The Authorities submit an affidavit from a civil engineer employed by the Defendant B states that she reviewed Gray’s notice of claim, the bill of particulars, and photos of the grating in question and conducted a search for blueprints of the sidewalk grating. The civil engineer maintains that she found no files or records relating to the subject area and further states that Defendant B does not own, maintain, operate or control the sidewalk or the grating where plaintiff fell. The civil engineer’s affidavit also states that the grating where plaintiff fell has a diamond pattern and hinges, which are utilized by Defendant D and not utilized by Defendant B. She concludes that transit gratings are curbside and are used to provide ventilation to train passengers directly below. This grating does not serve Defendant B and is not located at or on the Transit Authority system.
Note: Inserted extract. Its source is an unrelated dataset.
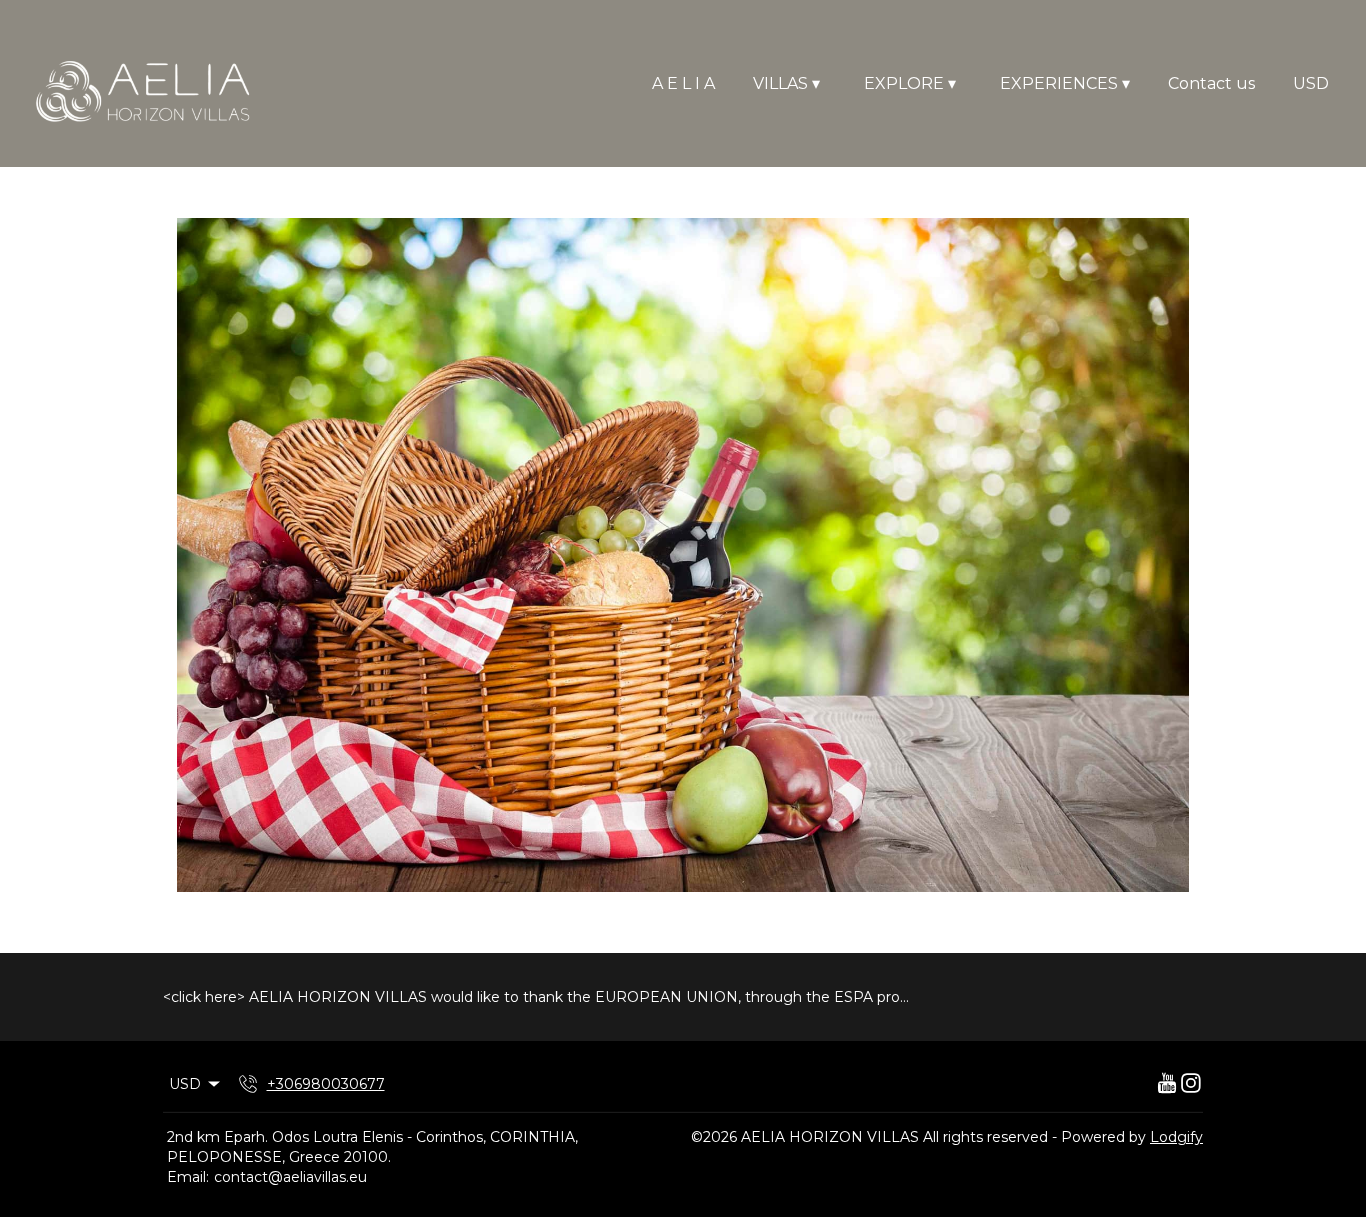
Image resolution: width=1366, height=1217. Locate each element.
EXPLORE (910, 83)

The Authorities also argue that, according to City Charter, public streets in the City are the property of the City and the City has the duty to maintain and repair any defects or dangerous conditions. They contend that, because the sidewalk in question is a public thoroughfare and the grating is the property of another party, the Authorities have no control or authority over said area. In addition, the Authorities contend that there is no evidence that they received prior notice of any perceived or alleged condition, nor has there been any showing that they created or caused the condition stated in plaintiff’s complaint.
The City contends that the Administrative Code of the City states that liability for the accident arising from a defective sidewalk has been shifted from the City to the owner of the real property which abuts the defective sidewalk. The City states that unless an exception is found to exist, liability for defective sidewalks attaches to the landowner and not to the City.
The Plaintiff contends that the Authorities’ motion should be denied as the affidavit of the civil engineer is self-serving and as the testimonies of the parties have not yet been conducted. He also argues that although the civil engineer claims that the grating does not belong to Defendant B and is of the type utilized by Defendant D, Defendant D has not affirmatively stated that the grating is in fact their own.